Avoiding these mistakes unlocks the real value of compliance: predictable processes and reduced risk.
Conclusion
Waste compliance in 2025 is about more than meeting checklists — it’s about data, evidence, and accountability. Enterprises must comply with evolving waste regulations and federal and state requirements to avoid non compliance , while also protecting human health, showing environmental responsibility, and conserving natural resources.
With the right systems in place, even complex tasks like managing hazardous waste, coordinating with waste transporters, and ensuring proper waste disposal at licensed facilities become part of a predictable, auditable process.

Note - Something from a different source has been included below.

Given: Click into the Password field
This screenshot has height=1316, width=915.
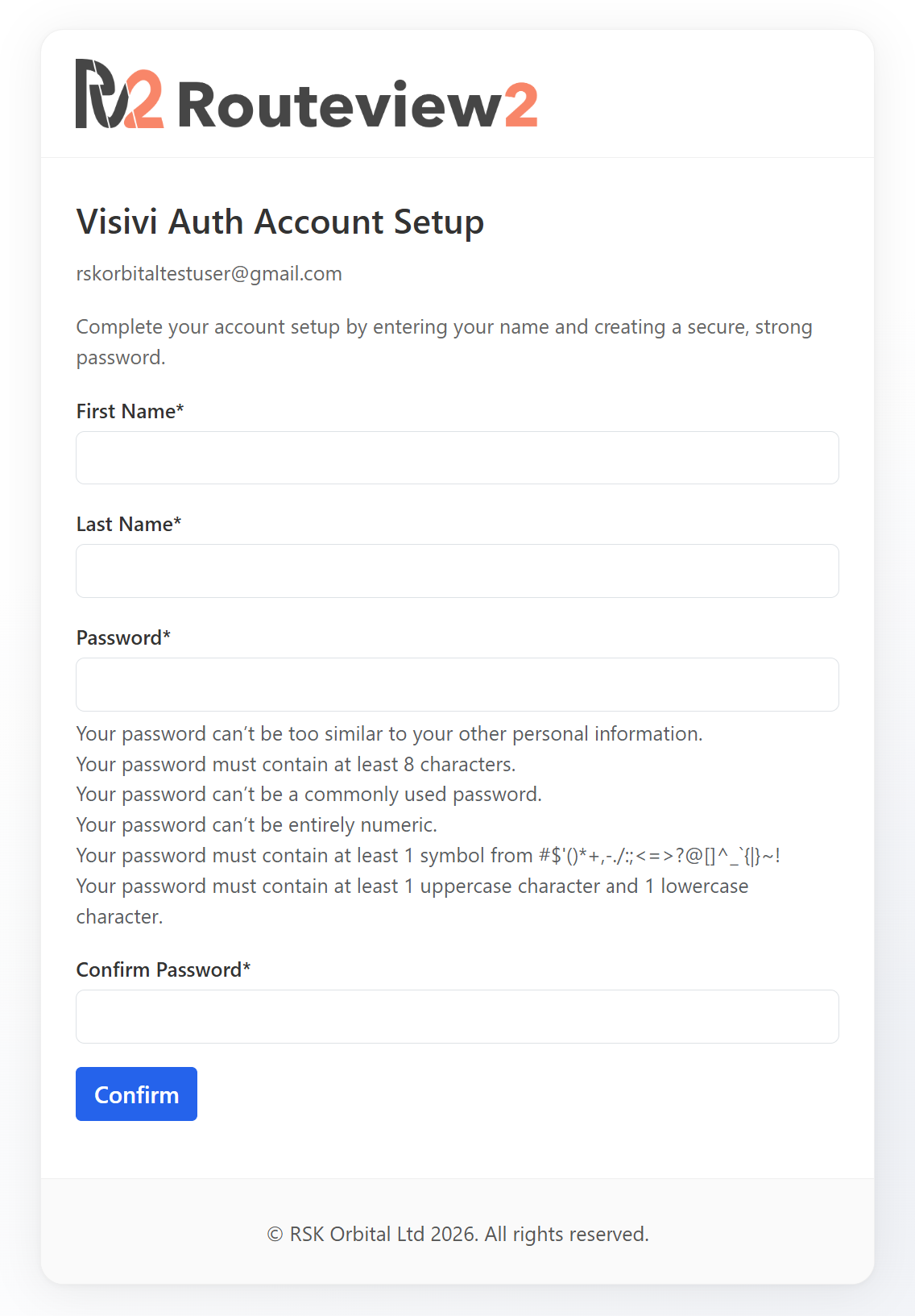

By embedding sustainable practices, clear compliance strategies, and robust record keeping into your waste management plan, organisations reduce the risk of financial penalties and environmental contamination while ensuring that all waste is managed safely and contributing positively to sustainable practices.
FAQs
What is waste compliance?
Following all applicable laws and standards for the generation, storage, transport, treatment, recovery, and final disposal of waste — and proving it with audit-ready records. Typical frameworks include CSRD/ESRS (E5), ISO 14001, EU EPR schemes, hazardous waste transporters under WEEE, cross-border rules under IWSR/Basel, and (for U.S. sites) RCRA.
What are the 5 rules of waste management?
Often presented as the “5 Rs” (a sustainability principle, not a legal rule): Refuse, Reduce, Reuse, Repurpose/Repair, and Recycle (sometimes Recover energy is included as a 6th “R”).
What are the 4 types of waste treatment?
Waste treatment is often simplified into four main categories:
- Disposal — landfill or incineration without energy recovery
- Recovery — incineration with energy recovery (e.g., waste-to-energy)
- Recycling — converting waste into new raw materials
- Direct Reuse — using materials again without significant processing
What are waste management regulations?
They are binding laws and schemes that define how solid waste, liquid waste, and hazardous waste must be handled, treated, and reported, aside from the reporting frameworks mentioned in the article. National legislation sets the detailed rules on what is permitted in practice. For example, in the Netherlands, the Landelijk Afvalbeheerplan (LAP) and Circulair Materialenplan (CMP) determine how waste may be processed, while other countries apply their own national plans, permits, and classifications. This means compliance requirements can vary significantly depending on where waste is generated.